__EXCERPT TO READ__:
"""

I attended the Biological and Ecological Sciences Coalition (BESC) Congressional Visits Day in Washington, DC on April 25th and 26th, 2017. This is an annual lobbying day organized by the American Institute of Biological Science (AIBS) to bring scientists of all career stages from across the country to DC to meet with their Congressional representatives. This year, we requested funding for the National Science Foundation (NSF) at $8 billion for fiscal year 2018.

We were asked to come prepared with stories about how basic science funding has benefited our state, and I was advised by a previous attendee to get some hard numbers. I contacted Ellyn Perrone, the Senior Associate Vice President for Research at UT Austin who is a registered lobbyist for UT and travels to DC frequently. In our phone call, I was told:

  • UT Austin typically receives $65-70 million per year from NSF and a similar amount from the National Institutes of Health (NIH). The new Texas Advanced Computing Center brings in an additional $59 million from NSF, and the new medical school will soon bring more from NIH as well. Pickle Research Campus also brings in $95-100 million annually from the Department of Defense (DOD)
  • That personal stories about my own decision to pursue science in Texas, the broader impacts of my work, and how I was enabled in my career by federal funding would be more effective arguments than statistics
  • Not to use the phrase “climate change”
  • To speak at a 4th grade language level
  • To follow up each meeting with an email addressing our conversation
  • Lastly, that NSF has brought the concerns about transparency and accountability in federally funded science (championed by Lamar Smith, R-Texas) upon themselves by stonewalling Congress (we received no response to a follow-up email requesting further explanation)

Armed with this information and my own research, I arrived in DC and attended the first part of training called “Science Policy at Federal Agencies.” This meeting was primarily about fellowship opportunities for PhDs interested in science policy. A full list of fellowships available can be found at science-engage.org. I did, additionally, learn two very interesting pieces of information:

  • Anyone working in the executive branch has to publicly defend the President’s proposed budget even if it is in direct opposition to the organization’s goals. For example, if you work in the EPA, you have to defend the proposed 31% cut to the EPA budget. This is because anyone in the executive branch is an extension of the President.

"""

__TASK ITEM A__: Rewrite the account of Congressional Visits Day between "I attended the" and "fiscal year 2018.", inclusive, substituting "yearly lobbying day" for "annual lobbying day".
__TASK ITEM B__: According to the account of Congressional Visits Day, what funding level did attendees request for the National Science Foundation for fiscal year 2018?
__TASK ITEM C__: Write the next part of the account of Congressional Visits Day, picking up after its final sentence.
You can set the listing aside; it isn't needed here.

__GIVEN INFORMATION__:
"""

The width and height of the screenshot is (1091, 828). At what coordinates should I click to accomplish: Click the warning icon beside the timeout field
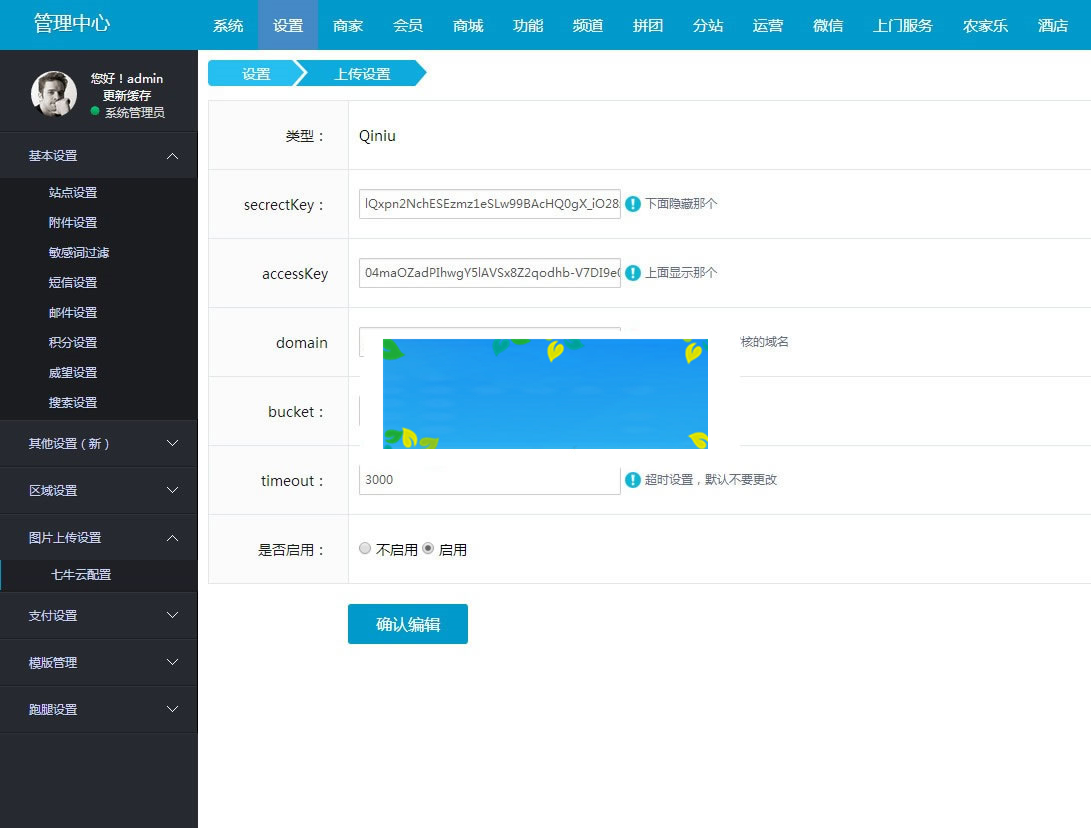pos(634,480)
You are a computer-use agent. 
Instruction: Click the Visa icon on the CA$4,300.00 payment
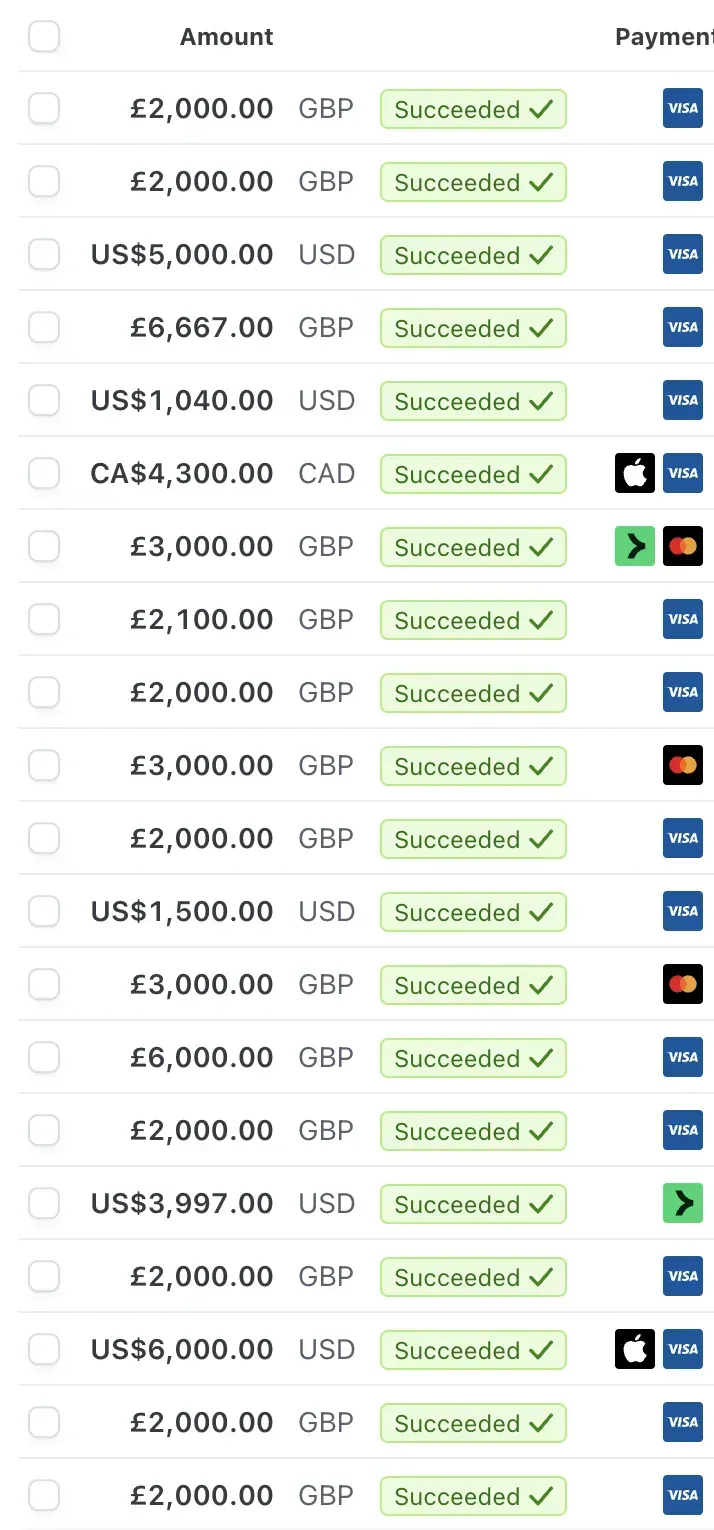[683, 473]
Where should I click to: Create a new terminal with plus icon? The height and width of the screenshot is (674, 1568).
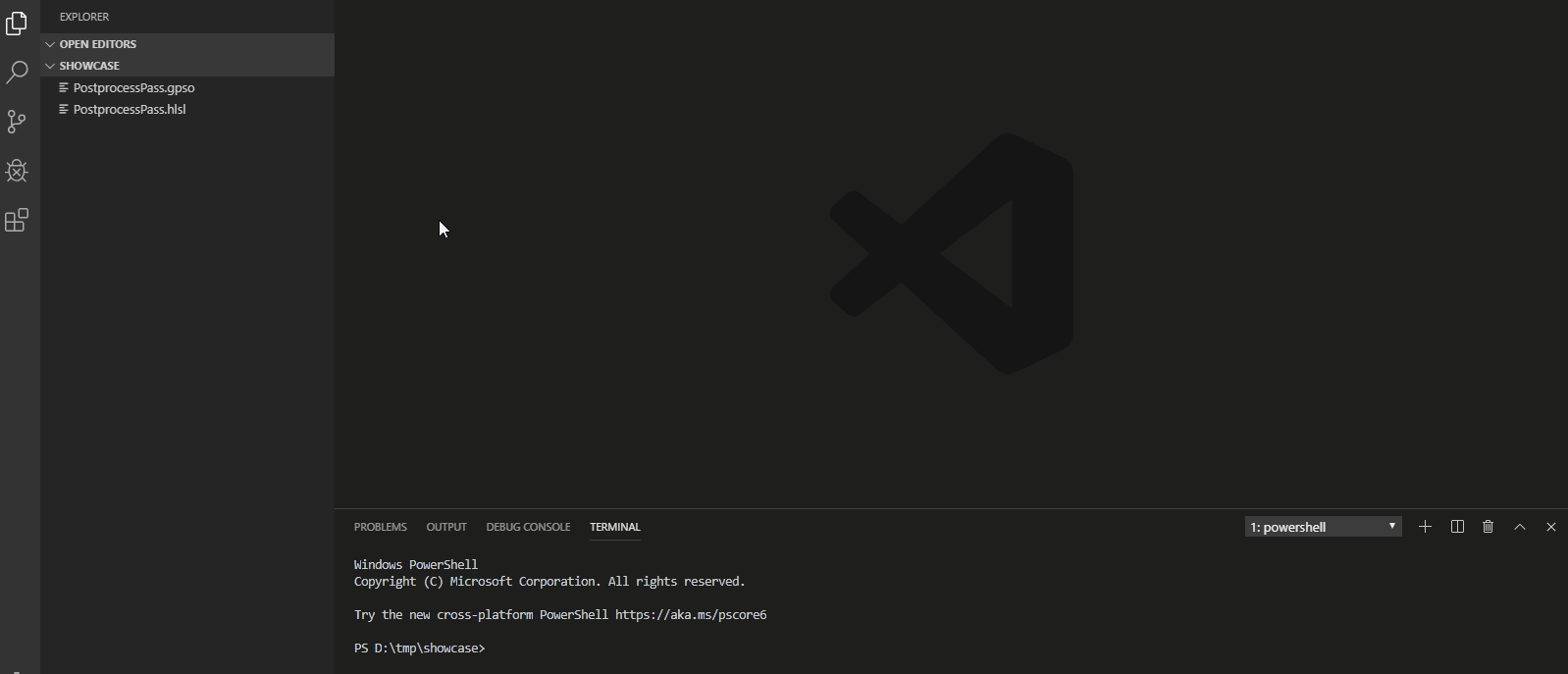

"""

__WRITTEN RESPONSE A__:
I attended the Biological and Ecological Sciences Coalition (BESC) Congressional Visits Day in Washington, DC on April 25th and 26th, 2017. This is an yearly lobbying day organized by the American Institute of Biological Science (AIBS) to bring scientists of all career stages from across the country to DC to meet with their Congressional representatives. This year, we requested funding for the National Science Foundation (NSF) at $8 billion for fiscal year 2018.

__WRITTEN RESPONSE B__: $8 billion

__WRITTEN RESPONSE C__:
  • When cuts to science funding are proposed to federal agencies, those agencies usually cut the budget of national labs first because those labs are primarily in Republican districts and that means job losses in those districts. This gives departments some leverage to reduce cuts.

In the afternoon, we learned some basics about the current state of federal science funding and the general outlook:

  • Governmental fiscal years (denoted by FY2016, FY2017 etc.) begin in October of the year before (i.e. FY2017 started October 2016). Government shutdowns occur because Congress does not agree on a budget before the fiscal year begins; they generally pass “continuing resolutions” to keep the government funded until they can agree. For FY2017, the final agreement wasn’t achieved until late April 2017 (i.e. halfway through FY2017).
  • NSF was funded at about $7.5 billion for FY2016 and FY2017.
  • We were in DC to talk about the importance of funding basic research, and, as NSF is the only federal agency that funds all types of basic research, our request was to fund NSF at $8 billion for FY2018.
  • Note: the President just released his budget request for FY2018, which asks that NSF get cut to about $6.7 billion.

At the end of the day, I processed all this information and re-wrote my prepared statement of a few minutes in length. I was chosen to lead my team for meetings with the office of each of my representatives, John Cornyn (R-Texas), Lisa Murkowski (R-Alaska), Lamar Smith (R-Texas) and the House Committee on Science, Space, and Technology. My team also met with the office’s of Ted Cruz (R-Texas), Bill Flores (R-Texas), and several representatives of Pennsylvania. I felt nervous but prepared with a lot to say.